Objectives:
1 > Retype the rows word for word, from the first one through the line containing "Action: click(x=172, y=275)".
2 > Extend the code review thread on the clangd fuzzy matcher, picking up after its last line.

Page extract:
- - -
[PATCH] D44720: [clangd] Simplify fuzzy matcher (sequence alignment) by removing some condition checks.

Sam McCall via Phabricator via cfe-commits Thu, 29 Mar 2018 11:11:28 -0700

sammccall added inline comments.


================
Comment at: clangd/FuzzyMatch.cpp:96
     return None;
   return ScoreScale * std::min(PerfectBonus * PatN, std::max<int>(0, Best));
 }
----------------
MaskRay wrote:
> sammccall wrote:
> > MaskRay wrote:
> > > I also don't understand why it clamps the value to zero here. Negative 
> > > values are also meaningful to me. Given that perfectBonus is only 3 it is 
> > > very easy to get a negative value here.
> > An important part of the contract of `match()` is that it returns a value 
> > in `[0,1]`.
> > We rely on this range to combine this with other scoring signals - we 
> > multiply this by a quality signal in code completion.
> > (Currently the quality signal is just derived from Sema, but the global 
> > index will provide the number of uses).
> > 
> > It would be possible to use a different squash function here, but I found 
> > max(kFloor,x) worked well for the examples I looked at - anything <= some 
> > floor value was "not really a useful match at all", and most of the 
> > variance below the floor seemed to be noise to me.
> > (Then I tuned the bonuses/penalties so the floor was at zero)
> We could try other criteria in the future. I believe the current one can be 
> improved because negative scores may be returned but the scoring shouldn't 
> return 0 for all the cases.
Sure, we can try other things, and to gather more data.
(To be clear though - with the data I *did* look at, including the scores <0 
did not add more information, only noise)


================
Comment at: clangd/FuzzyMatch.cpp:230
 void FuzzyMatcher::buildGraph() {
+  Scores[0][0][Miss] = Scores[0][0][Match] = {0, Miss};
   for (int W = 0; W < WordN; ++W) {
----------------
MaskRay wrote:
> sammccall wrote:
> > why this change?
> > this has also been moved from the cheaper constructor to the more expensive 
> > per-match call. (also the diagonal assignment added in the next loop)
> > 
> > Also, shouldn't [0][0][Match] be AwfulScore?
> > 
> "The more expensive per-match call" is just two value assignments.
> 
> I have removed the expensive table initialization in the constructor.
> 
> [0][0][*] can be any value.
> "The more expensive per-match call" is just two value assignments.
Oops, sorry - by "more expensive" I mean "called thousands of times more often".

> I have removed the expensive table initialization in the constructor.
- - -
Given data:
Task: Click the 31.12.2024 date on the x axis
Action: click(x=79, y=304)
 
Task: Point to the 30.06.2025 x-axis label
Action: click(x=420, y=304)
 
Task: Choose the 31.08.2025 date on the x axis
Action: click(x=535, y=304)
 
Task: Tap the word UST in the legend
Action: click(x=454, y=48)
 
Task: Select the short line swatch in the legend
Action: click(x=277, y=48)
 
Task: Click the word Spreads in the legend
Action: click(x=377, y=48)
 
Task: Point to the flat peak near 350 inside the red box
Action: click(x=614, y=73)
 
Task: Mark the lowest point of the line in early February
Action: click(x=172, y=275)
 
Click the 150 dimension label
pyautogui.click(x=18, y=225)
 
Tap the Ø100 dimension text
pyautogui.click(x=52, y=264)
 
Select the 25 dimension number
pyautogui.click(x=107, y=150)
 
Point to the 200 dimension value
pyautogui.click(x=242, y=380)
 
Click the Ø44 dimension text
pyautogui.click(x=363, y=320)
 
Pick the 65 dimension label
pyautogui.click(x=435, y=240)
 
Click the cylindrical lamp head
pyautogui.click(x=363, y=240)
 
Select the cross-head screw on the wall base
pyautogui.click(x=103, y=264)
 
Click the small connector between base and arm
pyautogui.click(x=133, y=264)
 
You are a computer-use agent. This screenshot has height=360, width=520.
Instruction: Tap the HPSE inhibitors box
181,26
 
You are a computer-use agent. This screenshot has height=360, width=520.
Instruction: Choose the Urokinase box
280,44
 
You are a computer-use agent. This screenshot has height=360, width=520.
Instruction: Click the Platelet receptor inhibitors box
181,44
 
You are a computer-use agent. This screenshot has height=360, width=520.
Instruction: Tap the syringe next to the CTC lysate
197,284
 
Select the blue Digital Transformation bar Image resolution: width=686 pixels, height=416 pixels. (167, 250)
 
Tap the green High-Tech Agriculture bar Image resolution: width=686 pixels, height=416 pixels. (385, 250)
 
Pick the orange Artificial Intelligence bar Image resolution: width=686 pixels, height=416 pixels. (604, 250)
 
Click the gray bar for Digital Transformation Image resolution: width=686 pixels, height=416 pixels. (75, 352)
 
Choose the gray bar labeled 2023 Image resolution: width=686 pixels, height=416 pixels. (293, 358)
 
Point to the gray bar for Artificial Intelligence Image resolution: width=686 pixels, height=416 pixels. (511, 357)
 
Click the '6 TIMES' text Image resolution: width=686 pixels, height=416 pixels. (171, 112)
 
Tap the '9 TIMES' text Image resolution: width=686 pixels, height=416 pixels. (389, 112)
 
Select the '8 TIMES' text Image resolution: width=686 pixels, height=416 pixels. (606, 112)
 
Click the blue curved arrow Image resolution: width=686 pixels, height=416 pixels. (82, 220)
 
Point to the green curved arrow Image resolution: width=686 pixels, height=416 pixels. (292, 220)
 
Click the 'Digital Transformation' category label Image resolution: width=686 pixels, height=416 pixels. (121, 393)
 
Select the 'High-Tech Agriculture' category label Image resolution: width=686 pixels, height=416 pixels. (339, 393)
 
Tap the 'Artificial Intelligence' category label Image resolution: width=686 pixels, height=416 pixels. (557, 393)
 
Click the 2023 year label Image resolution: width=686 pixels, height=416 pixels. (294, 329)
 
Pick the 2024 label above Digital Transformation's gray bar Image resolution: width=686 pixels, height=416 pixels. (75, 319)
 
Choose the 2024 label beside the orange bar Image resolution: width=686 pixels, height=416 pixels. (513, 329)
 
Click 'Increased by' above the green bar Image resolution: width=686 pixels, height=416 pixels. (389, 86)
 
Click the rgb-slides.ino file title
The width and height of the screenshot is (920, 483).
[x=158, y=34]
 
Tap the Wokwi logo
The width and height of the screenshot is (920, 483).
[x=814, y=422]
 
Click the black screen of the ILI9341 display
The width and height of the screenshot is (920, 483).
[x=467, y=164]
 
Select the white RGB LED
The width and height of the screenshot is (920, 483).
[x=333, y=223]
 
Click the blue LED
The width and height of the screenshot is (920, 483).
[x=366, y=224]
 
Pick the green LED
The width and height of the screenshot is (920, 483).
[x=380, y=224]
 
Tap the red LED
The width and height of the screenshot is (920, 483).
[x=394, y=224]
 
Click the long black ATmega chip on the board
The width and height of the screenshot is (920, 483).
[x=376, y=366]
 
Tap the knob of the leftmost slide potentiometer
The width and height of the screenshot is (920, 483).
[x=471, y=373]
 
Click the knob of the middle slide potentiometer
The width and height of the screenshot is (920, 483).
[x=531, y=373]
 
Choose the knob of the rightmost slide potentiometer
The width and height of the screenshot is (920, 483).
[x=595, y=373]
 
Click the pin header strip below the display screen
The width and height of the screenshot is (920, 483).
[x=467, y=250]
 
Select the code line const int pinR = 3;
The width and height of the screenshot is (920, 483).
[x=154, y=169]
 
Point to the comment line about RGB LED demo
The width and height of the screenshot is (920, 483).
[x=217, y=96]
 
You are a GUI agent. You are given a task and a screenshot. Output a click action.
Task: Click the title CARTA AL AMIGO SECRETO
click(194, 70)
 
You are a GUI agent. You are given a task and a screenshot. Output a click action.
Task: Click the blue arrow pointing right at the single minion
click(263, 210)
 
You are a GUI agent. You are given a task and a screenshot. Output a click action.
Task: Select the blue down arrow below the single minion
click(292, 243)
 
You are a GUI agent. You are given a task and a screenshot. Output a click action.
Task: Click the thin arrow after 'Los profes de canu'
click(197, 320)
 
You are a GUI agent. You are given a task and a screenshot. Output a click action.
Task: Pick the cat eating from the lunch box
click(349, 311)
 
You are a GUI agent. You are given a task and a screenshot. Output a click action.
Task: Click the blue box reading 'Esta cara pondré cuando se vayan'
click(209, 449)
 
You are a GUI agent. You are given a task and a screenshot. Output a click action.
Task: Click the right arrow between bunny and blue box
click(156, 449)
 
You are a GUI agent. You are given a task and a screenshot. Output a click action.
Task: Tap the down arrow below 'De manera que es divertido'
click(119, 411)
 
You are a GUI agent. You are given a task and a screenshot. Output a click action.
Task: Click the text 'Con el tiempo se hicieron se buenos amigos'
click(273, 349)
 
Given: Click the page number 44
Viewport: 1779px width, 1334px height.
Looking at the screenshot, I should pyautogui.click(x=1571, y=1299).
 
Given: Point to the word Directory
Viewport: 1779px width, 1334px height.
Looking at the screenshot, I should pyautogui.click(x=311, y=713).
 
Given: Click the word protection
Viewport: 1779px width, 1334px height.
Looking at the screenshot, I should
- - -
Final answers:
1 >
Task: Click the 31.12.2024 date on the x axis
Action: click(x=79, y=304)
 
Task: Point to the 30.06.2025 x-axis label
Action: click(x=420, y=304)
 
Task: Choose the 31.08.2025 date on the x axis
Action: click(x=535, y=304)
 
Task: Tap the word UST in the legend
Action: click(x=454, y=48)
 
Task: Select the short line swatch in the legend
Action: click(x=277, y=48)
 
Task: Click the word Spreads in the legend
Action: click(x=377, y=48)
 
Task: Point to the flat peak near 350 inside the red box
Action: click(x=614, y=73)
 
Task: Mark the lowest point of the line in early February
Action: click(x=172, y=275)

2 >
I don't want to be rude, but I asked why you changed this, and you didn't 
answer. Unless there's a strong reason, I'd prefer to revert this change, as I 
find this harder to reason about.
(Roughly: in the old version of the code, any data that didn't need to change 
for the life of the object was initialized in the constructor. That way I 
didn't need to worry what was performance-critical and what wasn't - match() 
only did what was strictly necessary).

> [0][0][*] can be any value.
Can you please explain why?


================
Comment at: clangd/FuzzyMatch.cpp:325
+  int W = PatN;
+  for (int I = PatN; ++I <= WordN; )
+    if (Scores[PatN][I][Match].Score > Scores[PatN][W][Match].Score)
----------------
MaskRay wrote:
> sammccall wrote:
> > nit: I -> P, move increment to the increment expression of the for loop?
> I -> P.
> 
> > move increment to the increment expression of the for loop?
> 
> Not sure about the coding standard here, but if you insist I'll have to 
> change it as you are the reviewer. If the loop variable was an iterator, `for 
> (It I = std::next(...); I != E; ++I)` would be uglier than `for (It I = ...; 
> ++I != E; )`
Uglier is subjective, but side-effects in the condition of a for-loop is 
sufficiently unusual and surprising that I'd prefer to avoid it in both cases.


================
Comment at: clangd/FuzzyMatch.cpp:340
+  A[WordN] = Miss;
+  for (int I = WordN, P = PatN; I > 0; I--) {
+    if (I == W)
----------------
MaskRay wrote:
> sammccall wrote:
> > sammccall wrote:
> > > sammccall wrote:
> > > > W is the right name in this file for a variable iterating over word 
> > > > indices, please don't change this.
> > > > The new variable above could be EndW or so?
> > > As far as I can see, this loop is setting `A[W+1:...] = Miss` and 
> > > populating `A[0...W]` with the exsting logic.
> > > I think this would be clearer as two loops, currently there's a lot of 
> > > conditionals around Last that obscure what's actually happening.
> > You've shifted P (and the old W, new I) by 1. This does reduce the number 
> > of +1 and -1 in this function, but it's inconsistent with how these are 
> > used elsewhere: P should be the index into Pat of the character that we're 
> > considering.
> I don't understand the rationale not to use the shifted indices. The code 
> actually use `Scores[P][W][*]` to mean the optimal match of the first `P` 
> characters of the pattern with the first `W` characters of the word, not the 
> position of the character.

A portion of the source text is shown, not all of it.